> Estratto del documento
***
CORTE DI CASSAZIONE – Ordinanza 25 giugno 2019, n. 17001
Appalto di servizi – Pubbliche amministrazioni – Inapplicabilità art. 29, D.Lgs. n. 276/2003
Ritenuto
1. Che la Corte d’Appello di Roma, con la sentenza n. 8519 del 2014, ha accolto l’impugnazione proposta da C. S. nei confronti dell’ISPRA, avverso la sentenza resa tra le parti dal Tribunale di Roma.
Il Tribunale aveva accolto l’opposizione proposta dall’APAT, cui era subentrata l’ISPRA avverso il decreto ingiuntivo per il pagamento disposto in favore di C. S. della somma di euro 2.174,10, oltre interessi ed accessori, a titolo di differenze retributive per l’anno 2006 oltre mensilità aggiuntive, ferie, permessi, ROL ed ex festività e TFR non corrisposti dal datore di lavoro R. I., per il lavoro prestato dalla lavoratrice per l’appalto di servizi presso APAT.
2. Il Giudice di appello ha affermato che il d.lgs. n. 276 del 2003, art. 1, comma 2, secondo cui: “Il presente decreto non trova applicazione per le pubbliche amministrazioni e per il loro personale”, deve essere interpretato alla luce della legge delega, per salvaguardarne la conformità con l’art. 76 Cost., con la conseguenza che la disposizione dell’art. 1 del citato d.lgs. 276 del 2003, stabilisce solo la non applicabilità, in deroga al principio sancito dall’art. 2 del d.lgs. n. 165 del 2001, alla pubblica amministrazione della nuova disciplina in materia di contratto di lavoro ossia per le materie oggetto delle deleghe di cui alla legge n. 30 del 2003.
***
> Compiti da svolgere
(1) Secondo l'ordinanza della Corte di Cassazione, quale somma era stata ingiunta in favore di C. S.?
(2) Riporti fedelmente il passo dell'ordinanza che si apre con le parole contenenti "CORTE DI CASSAZIONE" e si chiude con "servizi presso APAT.".
***
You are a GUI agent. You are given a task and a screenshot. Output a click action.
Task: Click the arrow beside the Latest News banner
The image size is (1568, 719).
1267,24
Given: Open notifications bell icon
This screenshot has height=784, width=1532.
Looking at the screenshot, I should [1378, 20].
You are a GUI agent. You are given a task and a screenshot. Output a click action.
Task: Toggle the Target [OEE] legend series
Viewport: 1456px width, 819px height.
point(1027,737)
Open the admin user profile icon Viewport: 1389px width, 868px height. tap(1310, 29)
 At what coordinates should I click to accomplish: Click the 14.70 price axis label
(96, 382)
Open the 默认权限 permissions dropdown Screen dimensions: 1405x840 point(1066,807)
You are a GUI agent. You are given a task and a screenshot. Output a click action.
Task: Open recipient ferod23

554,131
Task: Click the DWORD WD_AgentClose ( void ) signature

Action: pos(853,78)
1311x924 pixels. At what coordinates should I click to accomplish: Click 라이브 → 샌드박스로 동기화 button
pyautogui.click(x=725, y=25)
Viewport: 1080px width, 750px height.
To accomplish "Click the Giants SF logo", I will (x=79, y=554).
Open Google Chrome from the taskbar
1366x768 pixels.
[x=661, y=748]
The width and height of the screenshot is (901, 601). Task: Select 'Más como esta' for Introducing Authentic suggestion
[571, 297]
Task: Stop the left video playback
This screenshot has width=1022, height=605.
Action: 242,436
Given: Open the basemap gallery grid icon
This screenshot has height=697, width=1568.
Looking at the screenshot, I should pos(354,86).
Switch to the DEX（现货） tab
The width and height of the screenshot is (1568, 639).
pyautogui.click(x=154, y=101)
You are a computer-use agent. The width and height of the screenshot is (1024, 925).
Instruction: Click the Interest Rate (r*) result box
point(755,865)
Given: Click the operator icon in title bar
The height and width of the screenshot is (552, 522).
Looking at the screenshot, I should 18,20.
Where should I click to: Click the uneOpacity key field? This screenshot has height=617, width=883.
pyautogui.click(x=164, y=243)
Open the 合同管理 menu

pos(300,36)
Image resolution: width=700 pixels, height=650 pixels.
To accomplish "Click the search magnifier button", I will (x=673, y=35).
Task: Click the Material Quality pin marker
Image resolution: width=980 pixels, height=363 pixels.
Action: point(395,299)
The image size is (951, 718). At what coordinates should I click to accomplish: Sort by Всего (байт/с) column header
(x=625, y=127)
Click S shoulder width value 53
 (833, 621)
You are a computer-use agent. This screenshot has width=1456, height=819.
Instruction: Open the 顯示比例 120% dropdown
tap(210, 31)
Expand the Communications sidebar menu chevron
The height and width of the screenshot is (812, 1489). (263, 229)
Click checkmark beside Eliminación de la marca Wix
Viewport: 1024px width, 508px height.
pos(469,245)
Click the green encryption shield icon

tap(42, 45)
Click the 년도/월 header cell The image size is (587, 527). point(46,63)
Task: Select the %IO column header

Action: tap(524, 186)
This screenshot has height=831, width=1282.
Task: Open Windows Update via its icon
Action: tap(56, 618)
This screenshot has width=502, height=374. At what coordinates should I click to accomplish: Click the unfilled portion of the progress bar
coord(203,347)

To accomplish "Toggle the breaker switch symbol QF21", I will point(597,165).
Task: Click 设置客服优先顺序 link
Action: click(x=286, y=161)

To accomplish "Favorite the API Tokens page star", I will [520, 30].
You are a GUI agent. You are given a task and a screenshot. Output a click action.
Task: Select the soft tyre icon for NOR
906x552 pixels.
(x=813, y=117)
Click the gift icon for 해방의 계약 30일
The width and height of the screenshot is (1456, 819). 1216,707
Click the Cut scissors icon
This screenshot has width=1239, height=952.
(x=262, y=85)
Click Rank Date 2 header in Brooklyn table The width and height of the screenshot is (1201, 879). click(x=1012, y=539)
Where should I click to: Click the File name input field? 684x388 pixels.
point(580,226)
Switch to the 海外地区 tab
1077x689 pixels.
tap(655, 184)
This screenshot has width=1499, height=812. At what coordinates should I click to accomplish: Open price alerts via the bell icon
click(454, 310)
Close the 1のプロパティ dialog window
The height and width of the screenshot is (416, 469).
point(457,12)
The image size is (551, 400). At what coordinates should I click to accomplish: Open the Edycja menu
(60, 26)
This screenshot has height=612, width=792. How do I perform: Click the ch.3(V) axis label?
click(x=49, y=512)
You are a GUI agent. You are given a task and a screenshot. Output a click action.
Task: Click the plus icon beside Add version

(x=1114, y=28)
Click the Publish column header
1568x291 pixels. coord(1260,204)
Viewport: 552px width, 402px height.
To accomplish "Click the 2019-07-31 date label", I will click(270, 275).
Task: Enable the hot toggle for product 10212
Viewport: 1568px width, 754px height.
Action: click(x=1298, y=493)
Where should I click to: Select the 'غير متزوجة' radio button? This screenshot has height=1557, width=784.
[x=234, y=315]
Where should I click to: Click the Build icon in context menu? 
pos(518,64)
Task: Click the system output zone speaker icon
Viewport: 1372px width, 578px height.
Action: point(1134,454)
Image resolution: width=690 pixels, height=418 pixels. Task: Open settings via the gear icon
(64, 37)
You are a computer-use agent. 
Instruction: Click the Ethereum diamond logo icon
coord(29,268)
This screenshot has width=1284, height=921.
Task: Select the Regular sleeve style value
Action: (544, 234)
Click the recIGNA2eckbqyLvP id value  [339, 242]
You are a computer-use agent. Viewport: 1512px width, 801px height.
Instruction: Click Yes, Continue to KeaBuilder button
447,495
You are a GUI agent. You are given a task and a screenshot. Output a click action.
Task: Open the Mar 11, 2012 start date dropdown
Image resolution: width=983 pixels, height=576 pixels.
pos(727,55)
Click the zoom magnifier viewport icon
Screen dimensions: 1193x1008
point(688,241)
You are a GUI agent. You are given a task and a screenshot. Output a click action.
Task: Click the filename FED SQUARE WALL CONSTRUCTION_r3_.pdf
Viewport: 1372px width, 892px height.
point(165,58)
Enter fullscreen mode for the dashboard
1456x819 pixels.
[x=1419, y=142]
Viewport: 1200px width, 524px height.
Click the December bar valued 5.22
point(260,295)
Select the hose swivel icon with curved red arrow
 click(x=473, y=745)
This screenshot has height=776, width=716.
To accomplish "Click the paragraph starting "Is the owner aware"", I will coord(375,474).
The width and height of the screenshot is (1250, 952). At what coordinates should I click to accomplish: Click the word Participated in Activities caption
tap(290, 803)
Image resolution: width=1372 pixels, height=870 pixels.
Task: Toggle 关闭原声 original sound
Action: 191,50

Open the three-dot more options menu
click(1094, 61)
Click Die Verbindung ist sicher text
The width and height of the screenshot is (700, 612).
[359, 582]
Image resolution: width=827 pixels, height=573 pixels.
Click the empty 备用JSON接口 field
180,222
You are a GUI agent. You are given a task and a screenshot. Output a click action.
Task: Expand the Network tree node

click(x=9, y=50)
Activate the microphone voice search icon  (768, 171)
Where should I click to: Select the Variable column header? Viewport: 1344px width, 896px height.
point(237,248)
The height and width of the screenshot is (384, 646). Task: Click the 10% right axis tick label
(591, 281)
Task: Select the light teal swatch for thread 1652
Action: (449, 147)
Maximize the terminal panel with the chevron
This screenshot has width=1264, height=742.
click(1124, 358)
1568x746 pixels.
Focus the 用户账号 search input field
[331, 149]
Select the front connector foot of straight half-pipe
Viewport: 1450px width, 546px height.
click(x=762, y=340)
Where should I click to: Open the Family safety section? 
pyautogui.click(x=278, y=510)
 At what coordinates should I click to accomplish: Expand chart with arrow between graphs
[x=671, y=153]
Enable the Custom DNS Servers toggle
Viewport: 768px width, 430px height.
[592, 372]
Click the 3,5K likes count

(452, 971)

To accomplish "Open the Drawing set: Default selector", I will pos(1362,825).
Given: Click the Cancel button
***
> Risposte fornite
(1) Euro 2.174,10, oltre interessi ed accessori.

(2)
CORTE DI CASSAZIONE – Ordinanza 25 giugno 2019, n. 17001
Appalto di servizi – Pubbliche amministrazioni – Inapplicabilità art. 29, D.Lgs. n. 276/2003
Ritenuto
1. Che la Corte d’Appello di Roma, con la sentenza n. 8519 del 2014, ha accolto l’impugnazione proposta da C. S. nei confronti dell’ISPRA, avverso la sentenza resa tra le parti dal Tribunale di Roma.
Il Tribunale aveva accolto l’opposizione proposta dall’APAT, cui era subentrata l’ISPRA avverso il decreto ingiuntivo per il pagamento disposto in favore di C. S. della somma di euro 2.174,10, oltre interessi ed accessori, a titolo di differenze retributive per l’anno 2006 oltre mensilità aggiuntive, ferie, permessi, ROL ed ex festività e TFR non corrisposti dal datore di lavoro R. I., per il lavoro prestato dalla lavoratrice per l’appalto di servizi presso APAT.